Retype every line of the data below without changing a single character.

Data from a pointing dataset
************

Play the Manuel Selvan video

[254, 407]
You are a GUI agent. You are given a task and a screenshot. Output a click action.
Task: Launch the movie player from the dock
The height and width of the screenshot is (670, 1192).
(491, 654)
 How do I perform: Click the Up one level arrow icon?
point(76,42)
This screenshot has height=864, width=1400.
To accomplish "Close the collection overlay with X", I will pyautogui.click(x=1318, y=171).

************

→ **Written answer**
Play the Manuel Selvan video

[254, 407]
You are a GUI agent. You are given a task and a screenshot. Output a click action.
Task: Launch the movie player from the dock
The height and width of the screenshot is (670, 1192).
(491, 654)
 How do I perform: Click the Up one level arrow icon?
point(76,42)
This screenshot has height=864, width=1400.
To accomplish "Close the collection overlay with X", I will pyautogui.click(x=1318, y=171).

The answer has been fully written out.